Technical debt is a name for work that should have been completed prior to a release, but had to be skipped due to time constraints. Any time a bad seed is planted, it adds to a project’s technical debt – and you can’t always be sure when it’s going to sprout.

There are a lot of ways technical debt gets planted in a project – if you don’t remember to update your documentation, or you decide to skip a nice-to-have feature, for example. Sometimes you just inherit someone else’s code and associated technical debt, and have to deal with it.

Working through technical debt isn’t always easy, but once you’ve put the work in to clear the weeds, future maintenance won’t take up a lot of your time.

Keep a record of your technical debt somewhere obvious to create a sense of ownership over it. I find physical walls work better than virtual boards. With real cards pinned to the wall, you can really visualize the scale of the debt you’re working with.

Good seeds pay it forward

While I’m programming, sometimes a task feels easier than I expected. This is what happens when good seeds blossom. Well-written and tested code, intelligent design and good maintenance are all good seeds sown before me that made my objective easier – the result of building good developer karma.

There’s a real element of altruism to good software practices. There’s no guarantee that you’ll be the one working on the code when your good seeds bloom – but giving another developer the benefit is useful for boosting your karma. With any luck, they’ll take a similar approach and your life will be a little easier somewhere down the line when you work on their code.

And if you need to plant a bad seed due to time constraints, here’s an important thing to remember: there’s nothing stopping you returning another day to dig it up.

Karmic programming in action

Karma says any situation is the product of prior circumstances and decisions.

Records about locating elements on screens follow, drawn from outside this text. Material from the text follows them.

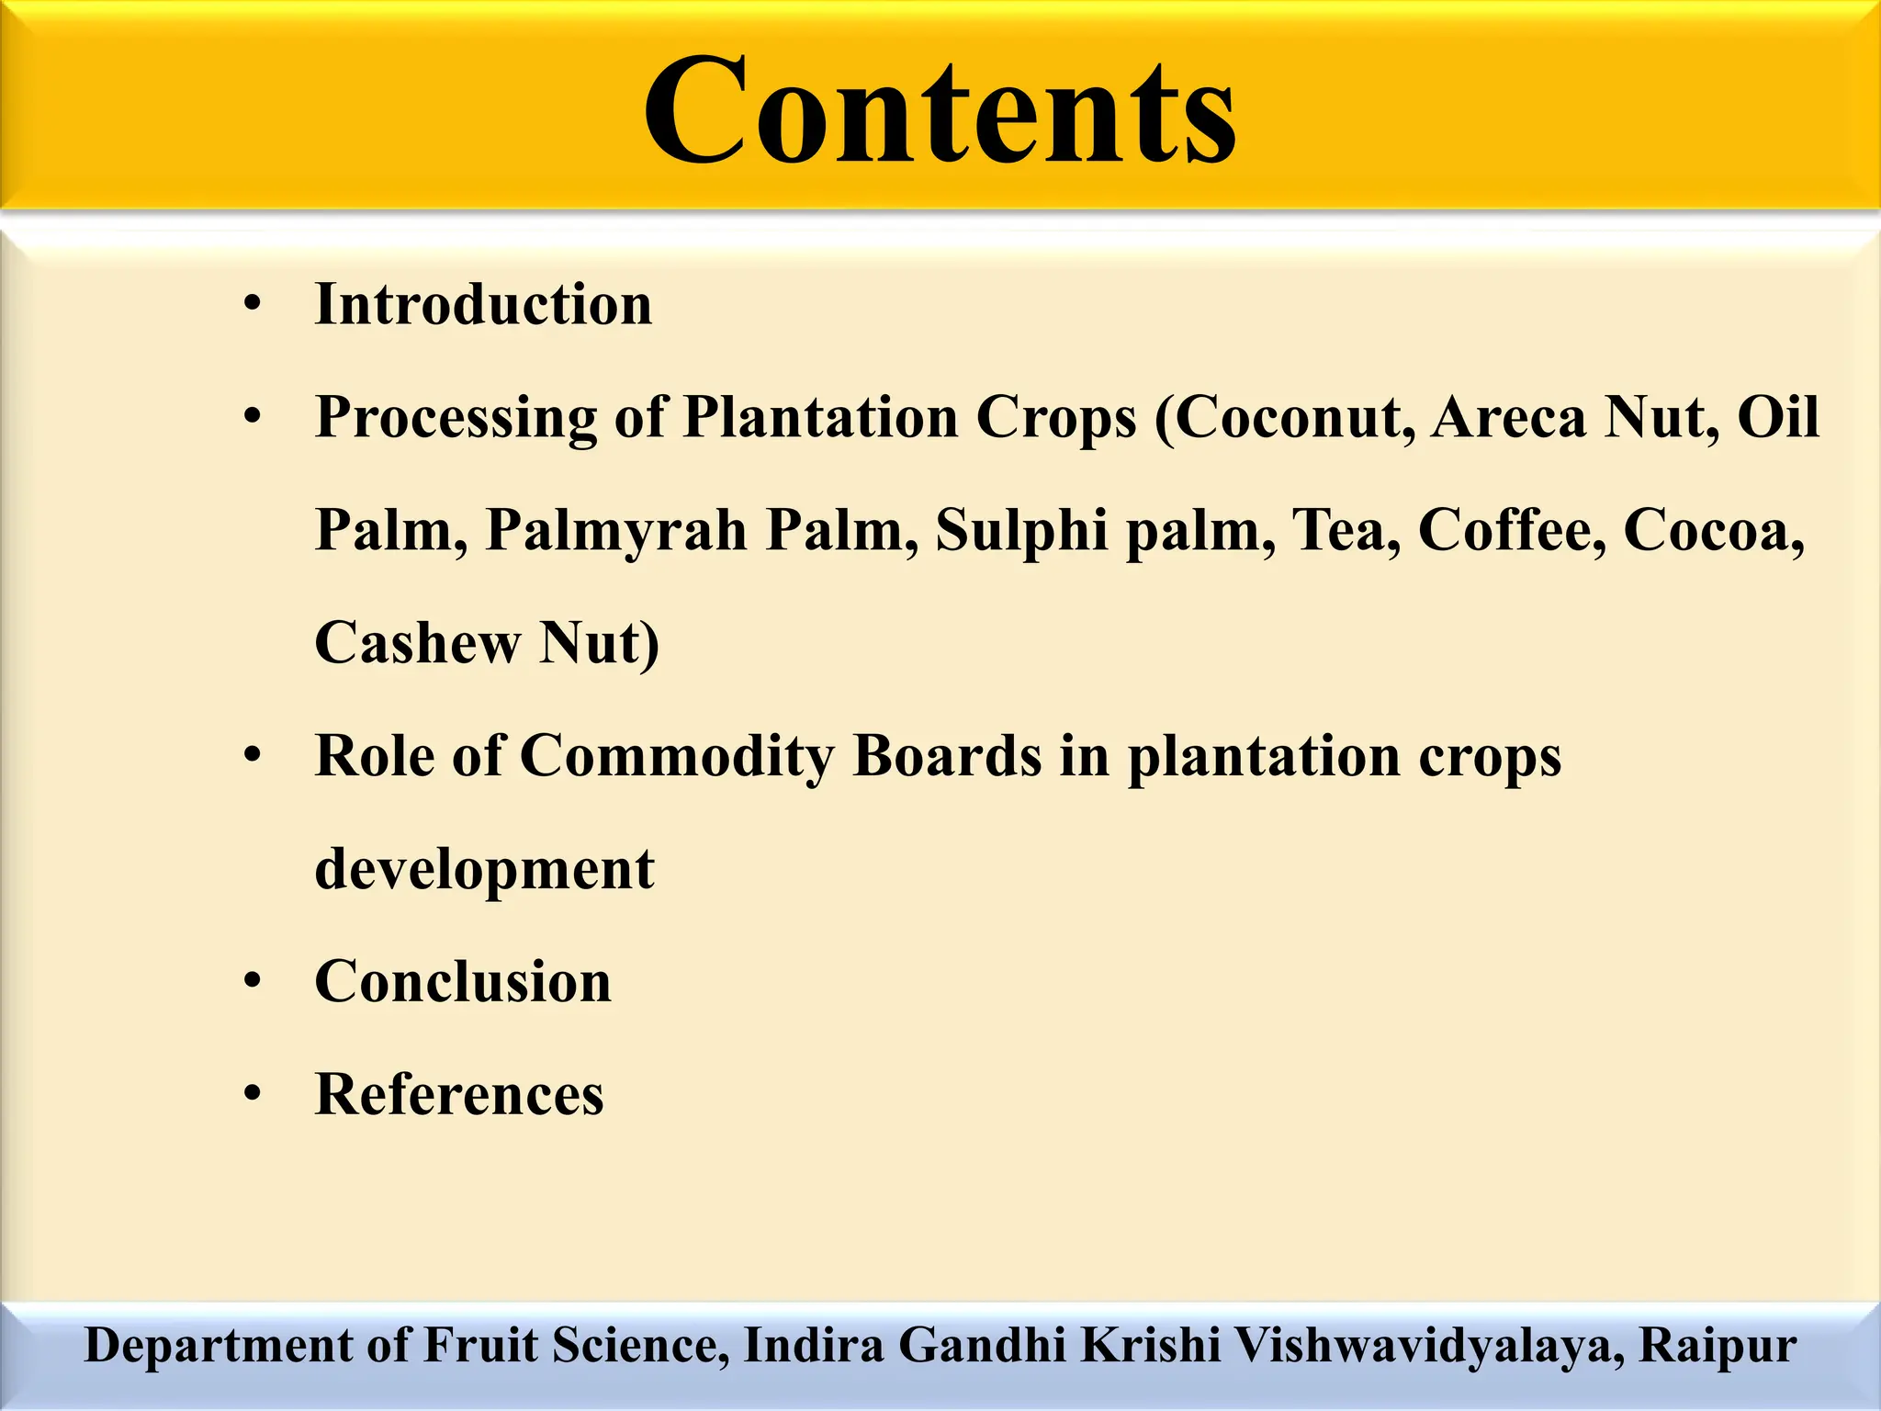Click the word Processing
[x=456, y=418]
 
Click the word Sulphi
[x=1021, y=531]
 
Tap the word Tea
[x=1346, y=531]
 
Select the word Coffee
[x=1512, y=531]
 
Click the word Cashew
[x=418, y=643]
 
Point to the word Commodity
[x=678, y=756]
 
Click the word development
[x=485, y=869]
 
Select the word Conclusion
[x=463, y=982]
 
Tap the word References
[x=459, y=1094]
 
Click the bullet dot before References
[x=253, y=1094]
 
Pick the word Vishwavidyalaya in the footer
[x=1428, y=1346]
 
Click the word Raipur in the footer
[x=1718, y=1346]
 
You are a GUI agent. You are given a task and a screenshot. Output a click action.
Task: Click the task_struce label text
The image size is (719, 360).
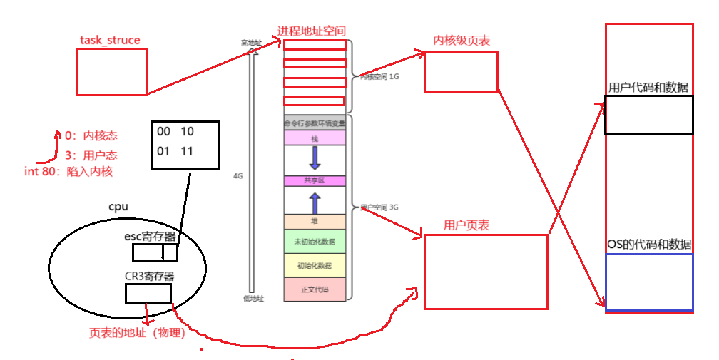(110, 41)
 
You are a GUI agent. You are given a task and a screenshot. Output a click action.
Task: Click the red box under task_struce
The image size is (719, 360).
(112, 72)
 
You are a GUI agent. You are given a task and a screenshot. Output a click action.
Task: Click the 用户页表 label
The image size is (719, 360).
(466, 226)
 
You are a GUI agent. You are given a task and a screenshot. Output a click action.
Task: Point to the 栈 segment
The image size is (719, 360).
(315, 138)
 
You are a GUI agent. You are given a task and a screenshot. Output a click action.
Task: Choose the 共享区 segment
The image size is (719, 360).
(315, 181)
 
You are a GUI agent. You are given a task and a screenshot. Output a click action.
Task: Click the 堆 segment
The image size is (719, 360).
(315, 222)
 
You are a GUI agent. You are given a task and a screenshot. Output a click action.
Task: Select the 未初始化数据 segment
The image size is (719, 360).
(315, 242)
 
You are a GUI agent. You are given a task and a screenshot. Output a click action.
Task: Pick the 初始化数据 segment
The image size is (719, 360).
(315, 265)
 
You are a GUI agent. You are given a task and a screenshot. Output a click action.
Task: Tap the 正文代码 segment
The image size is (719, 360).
(315, 289)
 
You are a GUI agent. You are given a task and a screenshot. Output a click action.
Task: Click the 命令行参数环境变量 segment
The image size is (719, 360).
(315, 123)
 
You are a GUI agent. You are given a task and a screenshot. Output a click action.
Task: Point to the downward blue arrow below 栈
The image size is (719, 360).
(315, 158)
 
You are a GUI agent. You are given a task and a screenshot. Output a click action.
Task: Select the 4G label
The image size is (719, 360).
(238, 175)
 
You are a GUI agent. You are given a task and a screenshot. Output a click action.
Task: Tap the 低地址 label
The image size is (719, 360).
(253, 299)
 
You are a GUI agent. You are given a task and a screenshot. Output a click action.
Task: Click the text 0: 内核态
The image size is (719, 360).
(89, 136)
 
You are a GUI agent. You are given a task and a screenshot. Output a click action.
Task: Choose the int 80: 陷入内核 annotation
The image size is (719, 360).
(68, 172)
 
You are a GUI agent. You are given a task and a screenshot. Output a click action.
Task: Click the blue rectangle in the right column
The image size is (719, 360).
(649, 282)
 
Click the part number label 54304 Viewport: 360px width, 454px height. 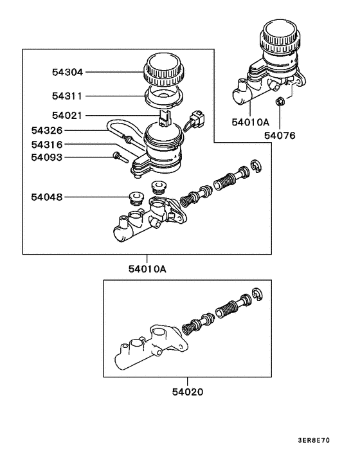pyautogui.click(x=68, y=73)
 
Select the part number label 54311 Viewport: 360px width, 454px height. pyautogui.click(x=68, y=96)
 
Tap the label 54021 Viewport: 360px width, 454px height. pyautogui.click(x=68, y=116)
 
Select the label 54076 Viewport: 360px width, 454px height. pyautogui.click(x=280, y=136)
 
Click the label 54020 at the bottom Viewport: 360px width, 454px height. pyautogui.click(x=188, y=391)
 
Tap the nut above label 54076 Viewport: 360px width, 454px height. pyautogui.click(x=280, y=102)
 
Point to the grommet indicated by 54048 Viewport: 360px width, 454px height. pyautogui.click(x=136, y=197)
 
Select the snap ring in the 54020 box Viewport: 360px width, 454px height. pyautogui.click(x=258, y=295)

For coding, that means a developer often isn’t solely responsible for something going wrong – and their successes can be at least partially thanks to other people planting good seeds ahead of time.

And unlike manifestations of karma elsewhere in your life, programmers are blessed (or cursed) with ‘git blame’. If you’re finding it difficult to write some code and you can pinpoint why, it’s a troubleshooting command that can tell you the exact date and time a developer planted that bad seed. But if you’re trying to build up good karma (of the regular kind), it might not be worth the argument!